Shark culling is the deliberate killing of sharks by government authorities, usually in response to one or more shark attacks. The term "shark control" is often used by governments when referring to culls. Shark culling has been criticized by environmentalists, conservationists and animal welfare advocates—they say killing sharks harms the marine ecosystem and is unethical. Government officials often cite public safety (attempting to reduce the risk of shark attacks) as a reason for culling. The impact of culling is also minor compared to bycatch with 50 million sharks caught each year by the commercial fishing industry.

Shark culling mainly occurs in four locations: New South Wales, Queensland, KwaZulu-Natal and Réunion.

==Methods==

===Shark nets===

Shark nets such as those used in New South Wales are designed to entangle and kill sharks and other animals that pass near them.

Christopher Neff, a Ph.D. scholar at the University of Sydney notes, "Internationally, shark nets have been labeled a 'key threatening process' for killing endangered species." He adds:" ... killing endangered species to boost public confidence or to show government action is not workable. It is a disservice to the public."

===Drum lines===

A drum line is an unmanned aquatic trap used to lure and capture large sharks using baited hooks—some (such as those in Queensland) are designed to kill sharks.

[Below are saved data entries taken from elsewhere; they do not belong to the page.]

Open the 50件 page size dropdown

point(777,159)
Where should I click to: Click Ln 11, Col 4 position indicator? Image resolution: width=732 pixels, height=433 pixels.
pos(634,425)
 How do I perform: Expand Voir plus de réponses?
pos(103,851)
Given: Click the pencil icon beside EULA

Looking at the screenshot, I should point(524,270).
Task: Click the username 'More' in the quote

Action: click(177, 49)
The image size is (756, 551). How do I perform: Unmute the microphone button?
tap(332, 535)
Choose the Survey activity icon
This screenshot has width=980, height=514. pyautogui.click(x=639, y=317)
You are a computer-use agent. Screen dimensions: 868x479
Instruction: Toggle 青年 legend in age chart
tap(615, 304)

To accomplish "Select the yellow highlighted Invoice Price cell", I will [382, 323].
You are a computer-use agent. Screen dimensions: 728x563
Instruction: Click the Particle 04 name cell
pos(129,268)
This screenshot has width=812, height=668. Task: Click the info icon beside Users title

Drum lines have been criticized for being environmentally destructive and speciesist, and have sparked public demonstrations and vocal opposition, particularly from environmentalists, animal welfare advocates and ocean activists. Conservationists say killing sharks on drum lines harms the marine ecosystem. In addition, Western Australia Fisheries Minister Dave Kelly said "there is currently no scientific evidence to show that drumlines reduce the risk of a [shark] attack". Shark experts and conservationists also say there is no evidence that drum lines prevent shark attacks.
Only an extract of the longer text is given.